Hatch Twelve: Hannah Torrance

Text: Wayne Burrows
Photography: Julian Hughes

Hannah Torrance: A Cinderella Story

A young woman sits at a sewing machine, busily cutting and pinning differently patterned fabrics, happy to chat to passers by about her motives, but also in her own world, detached from her immediate surroundings by headphones that make it seem she might be engaged in a kind of secret performance – after all, ABC’s Twelve requires its participants to wear headphones, from which we receive instructions, so it seems reasonable to wonder what Hannah Torrance might be listening to as she works on what seems an ordinary task, hardly a performance at all, building an elaborate patchwork dress around a mannequin in the windows of a cafe-bar.

The clue is in the title, of course. It might seem an everyday action straightforwardly performed, but Torrance’s experiment for today is to test the limits of performance: is the making of a costume a performance in itself?
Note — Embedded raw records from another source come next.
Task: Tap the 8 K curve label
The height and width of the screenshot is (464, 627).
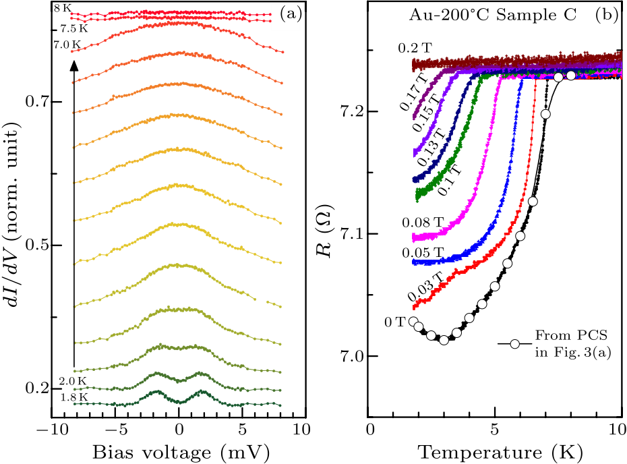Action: click(61, 9)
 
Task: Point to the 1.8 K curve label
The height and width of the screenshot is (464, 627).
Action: click(72, 397)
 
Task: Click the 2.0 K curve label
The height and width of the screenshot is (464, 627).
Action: click(72, 381)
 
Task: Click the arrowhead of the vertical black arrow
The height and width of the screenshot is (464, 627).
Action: click(74, 65)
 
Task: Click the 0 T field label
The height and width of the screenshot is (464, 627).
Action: click(394, 322)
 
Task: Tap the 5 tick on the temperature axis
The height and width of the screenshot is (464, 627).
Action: click(494, 429)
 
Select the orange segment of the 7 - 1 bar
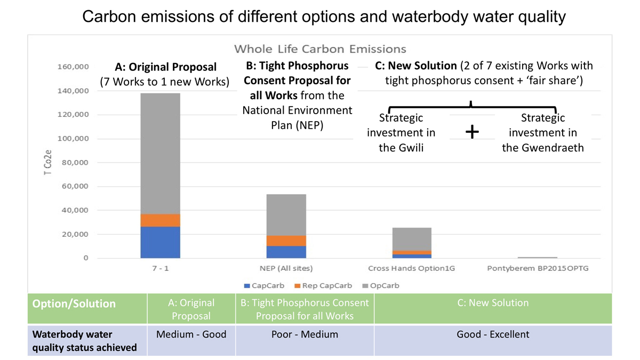click(160, 220)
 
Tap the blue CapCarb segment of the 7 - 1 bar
click(160, 242)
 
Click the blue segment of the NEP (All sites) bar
click(286, 252)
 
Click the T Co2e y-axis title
click(47, 163)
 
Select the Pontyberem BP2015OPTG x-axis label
click(538, 268)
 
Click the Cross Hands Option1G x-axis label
click(411, 268)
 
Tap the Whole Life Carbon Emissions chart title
click(320, 49)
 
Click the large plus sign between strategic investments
click(472, 132)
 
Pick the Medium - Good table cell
click(191, 335)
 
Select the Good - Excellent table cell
click(493, 335)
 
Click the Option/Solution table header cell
click(74, 303)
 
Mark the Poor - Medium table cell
click(304, 335)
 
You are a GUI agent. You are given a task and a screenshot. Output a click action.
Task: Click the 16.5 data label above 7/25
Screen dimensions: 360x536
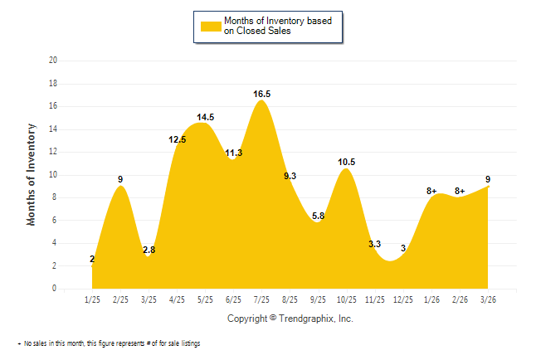pos(262,95)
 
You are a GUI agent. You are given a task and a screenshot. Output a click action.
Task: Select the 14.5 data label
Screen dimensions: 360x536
pos(206,118)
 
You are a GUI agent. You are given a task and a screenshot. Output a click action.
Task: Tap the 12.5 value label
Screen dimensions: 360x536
pos(177,140)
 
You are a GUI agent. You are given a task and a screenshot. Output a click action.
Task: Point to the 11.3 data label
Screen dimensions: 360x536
pos(234,153)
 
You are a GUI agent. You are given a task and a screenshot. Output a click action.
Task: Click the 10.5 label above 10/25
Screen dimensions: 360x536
pos(347,163)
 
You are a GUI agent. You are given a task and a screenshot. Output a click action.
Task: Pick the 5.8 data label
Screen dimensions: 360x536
pos(319,216)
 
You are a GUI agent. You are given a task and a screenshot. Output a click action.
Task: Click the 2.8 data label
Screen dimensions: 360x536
pos(149,251)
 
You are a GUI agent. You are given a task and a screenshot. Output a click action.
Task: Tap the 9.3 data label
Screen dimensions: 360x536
pos(290,176)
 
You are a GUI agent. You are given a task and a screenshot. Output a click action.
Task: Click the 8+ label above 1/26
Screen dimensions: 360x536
pos(431,191)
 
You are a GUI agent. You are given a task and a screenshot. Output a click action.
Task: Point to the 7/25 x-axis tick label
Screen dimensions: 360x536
pos(261,299)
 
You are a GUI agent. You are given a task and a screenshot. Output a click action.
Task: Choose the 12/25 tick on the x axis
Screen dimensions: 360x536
pos(403,299)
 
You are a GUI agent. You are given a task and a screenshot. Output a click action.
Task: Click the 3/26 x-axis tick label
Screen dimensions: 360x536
pos(488,299)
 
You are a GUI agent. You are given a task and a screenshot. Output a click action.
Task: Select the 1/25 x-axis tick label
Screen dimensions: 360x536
pos(92,299)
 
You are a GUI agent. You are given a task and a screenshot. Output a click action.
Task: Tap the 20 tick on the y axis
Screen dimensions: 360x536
pos(53,61)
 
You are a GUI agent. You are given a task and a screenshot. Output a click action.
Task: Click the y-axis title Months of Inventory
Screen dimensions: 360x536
pos(32,174)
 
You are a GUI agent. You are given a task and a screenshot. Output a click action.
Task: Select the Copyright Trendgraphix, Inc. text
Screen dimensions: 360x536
pos(290,319)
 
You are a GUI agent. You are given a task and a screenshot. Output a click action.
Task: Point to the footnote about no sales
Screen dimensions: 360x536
pos(109,343)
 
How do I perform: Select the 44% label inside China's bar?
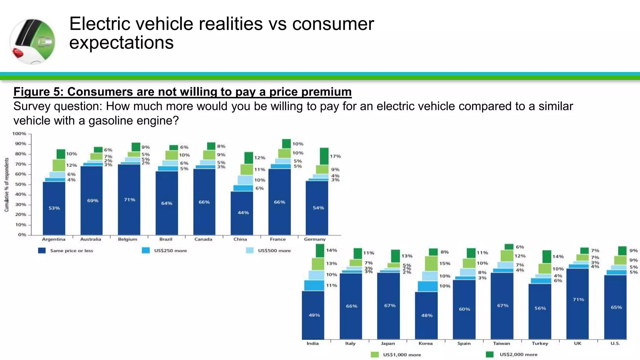click(243, 212)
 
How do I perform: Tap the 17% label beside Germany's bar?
click(335, 156)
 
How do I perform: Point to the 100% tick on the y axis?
click(19, 134)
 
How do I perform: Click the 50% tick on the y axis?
click(21, 184)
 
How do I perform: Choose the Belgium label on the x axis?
click(128, 239)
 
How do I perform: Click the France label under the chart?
click(278, 239)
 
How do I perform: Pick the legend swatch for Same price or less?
click(42, 251)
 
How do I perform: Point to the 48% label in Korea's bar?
click(427, 315)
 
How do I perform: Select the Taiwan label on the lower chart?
click(502, 343)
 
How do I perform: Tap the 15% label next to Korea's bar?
click(445, 263)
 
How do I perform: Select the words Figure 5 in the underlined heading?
click(38, 92)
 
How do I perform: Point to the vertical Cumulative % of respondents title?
click(7, 184)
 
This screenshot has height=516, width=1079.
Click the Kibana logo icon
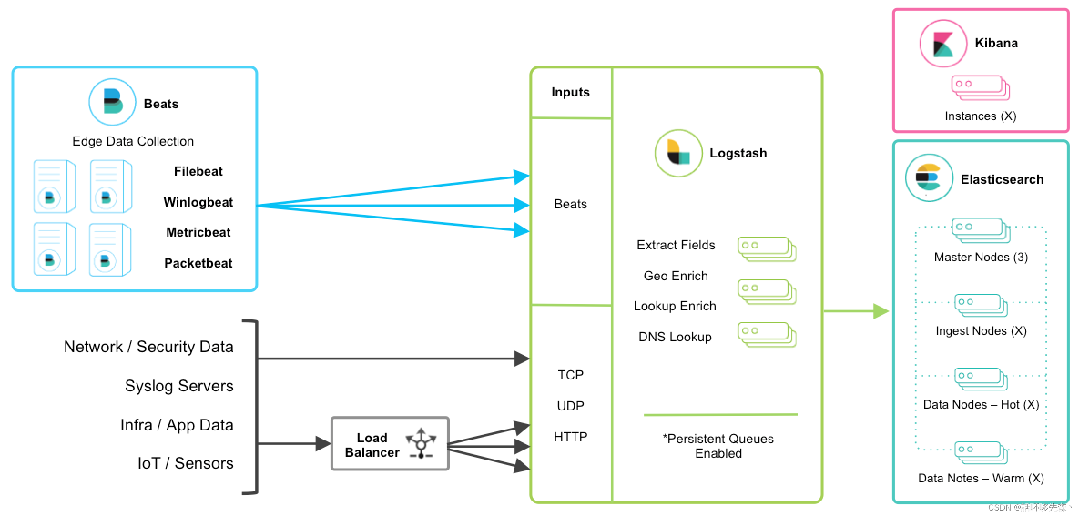click(943, 44)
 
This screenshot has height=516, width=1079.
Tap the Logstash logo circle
click(678, 153)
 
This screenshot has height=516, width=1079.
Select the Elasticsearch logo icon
click(929, 178)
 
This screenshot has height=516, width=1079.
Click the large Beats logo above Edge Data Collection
click(112, 102)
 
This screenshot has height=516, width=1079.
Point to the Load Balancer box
click(390, 444)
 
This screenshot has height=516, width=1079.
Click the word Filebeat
click(198, 172)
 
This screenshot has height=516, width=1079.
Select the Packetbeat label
click(198, 263)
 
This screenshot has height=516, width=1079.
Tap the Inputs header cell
click(571, 92)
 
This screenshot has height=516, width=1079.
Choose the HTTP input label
click(570, 437)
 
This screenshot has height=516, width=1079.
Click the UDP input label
click(570, 406)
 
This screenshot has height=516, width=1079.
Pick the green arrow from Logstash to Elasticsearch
click(856, 311)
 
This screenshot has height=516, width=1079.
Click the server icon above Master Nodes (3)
click(981, 230)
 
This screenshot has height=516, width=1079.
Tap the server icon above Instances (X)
click(980, 88)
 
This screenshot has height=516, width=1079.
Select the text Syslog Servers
click(179, 386)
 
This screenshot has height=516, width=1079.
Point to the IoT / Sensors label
click(185, 463)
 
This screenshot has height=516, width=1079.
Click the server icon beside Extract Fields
click(767, 249)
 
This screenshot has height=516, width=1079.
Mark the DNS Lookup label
click(675, 337)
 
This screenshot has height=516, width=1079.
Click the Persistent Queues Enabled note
click(718, 446)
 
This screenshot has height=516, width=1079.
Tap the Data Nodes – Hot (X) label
click(981, 405)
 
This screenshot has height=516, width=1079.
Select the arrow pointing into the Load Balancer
click(294, 444)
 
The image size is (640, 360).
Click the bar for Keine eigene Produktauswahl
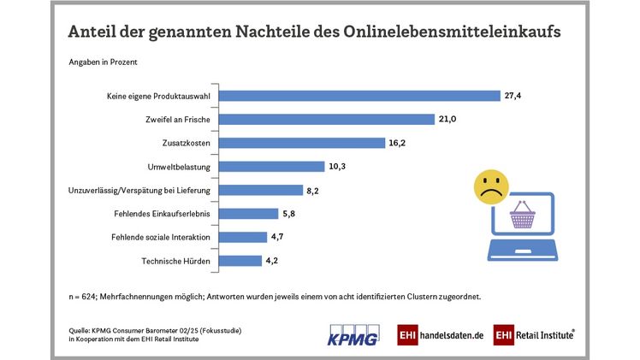coord(361,96)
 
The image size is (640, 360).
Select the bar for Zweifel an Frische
coord(329,119)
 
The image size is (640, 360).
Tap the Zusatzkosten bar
coord(304,143)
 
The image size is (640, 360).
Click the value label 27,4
coord(513,96)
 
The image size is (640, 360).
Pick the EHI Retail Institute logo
coord(533,334)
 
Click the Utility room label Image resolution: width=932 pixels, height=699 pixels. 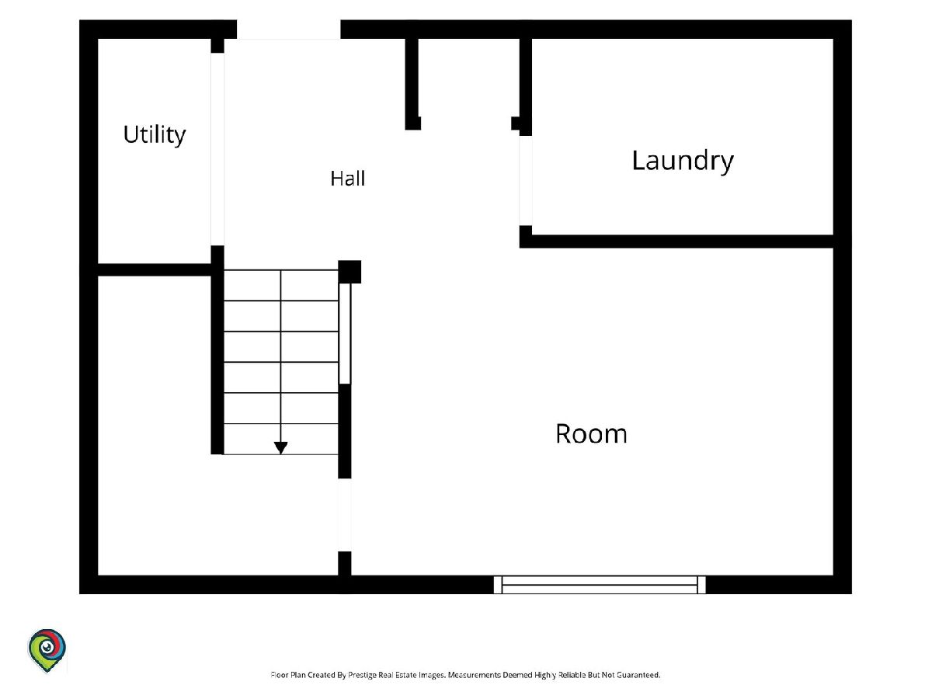point(155,135)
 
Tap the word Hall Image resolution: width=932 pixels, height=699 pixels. point(348,179)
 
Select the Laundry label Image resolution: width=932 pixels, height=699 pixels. point(683,162)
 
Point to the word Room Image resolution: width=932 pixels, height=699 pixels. point(592,433)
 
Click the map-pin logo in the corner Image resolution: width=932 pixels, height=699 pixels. point(47,651)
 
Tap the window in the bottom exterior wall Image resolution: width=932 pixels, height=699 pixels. point(600,585)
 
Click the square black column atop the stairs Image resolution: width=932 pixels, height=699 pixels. point(350,272)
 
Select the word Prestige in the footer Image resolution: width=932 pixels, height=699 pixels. point(361,675)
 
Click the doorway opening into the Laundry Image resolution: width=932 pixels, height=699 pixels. point(526,181)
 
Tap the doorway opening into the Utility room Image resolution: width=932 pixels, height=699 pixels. point(217,149)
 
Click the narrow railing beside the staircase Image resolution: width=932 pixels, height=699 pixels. point(345,334)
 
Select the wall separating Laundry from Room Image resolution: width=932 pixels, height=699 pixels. point(676,241)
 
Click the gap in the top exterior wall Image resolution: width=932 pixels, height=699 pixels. point(289,30)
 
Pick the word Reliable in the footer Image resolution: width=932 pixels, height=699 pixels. point(572,675)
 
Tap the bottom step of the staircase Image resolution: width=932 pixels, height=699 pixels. point(280,439)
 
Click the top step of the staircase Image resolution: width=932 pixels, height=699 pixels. point(280,285)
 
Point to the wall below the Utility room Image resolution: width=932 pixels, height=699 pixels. point(155,270)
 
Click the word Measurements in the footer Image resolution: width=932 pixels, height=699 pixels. point(475,675)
When I ask what she’s making, Torrance takes off her headset and replies: “Cinderella’s ballgown”. There is no ball, either, or at least, if there is, Torrance doesn’t know where it is. She works against the clock – not quite striving to complete the dress before the stroke of midnight (we end at 11pm, rather than midnight, after all) – and she’s not sure whether she’ll wear it, except to check that it fits.

But there’s clearly some symbolism in the construction of this garment – she tells me it’s being colour-coded so that the Chinese and Indian colours of wealth make up the front panels, and blues and greys the reverse, to reflect Cinderella’s leaving behind of her cold fireplaces. There might have been wings, too, made of willow, had the season been different. When I leave Torrance to her work, another woman sits in the seat I’ve vacated and happily watches for a very long time. If this is a performance, it ends just where the pantomime would usually begin, with Cinderella putting on the dress.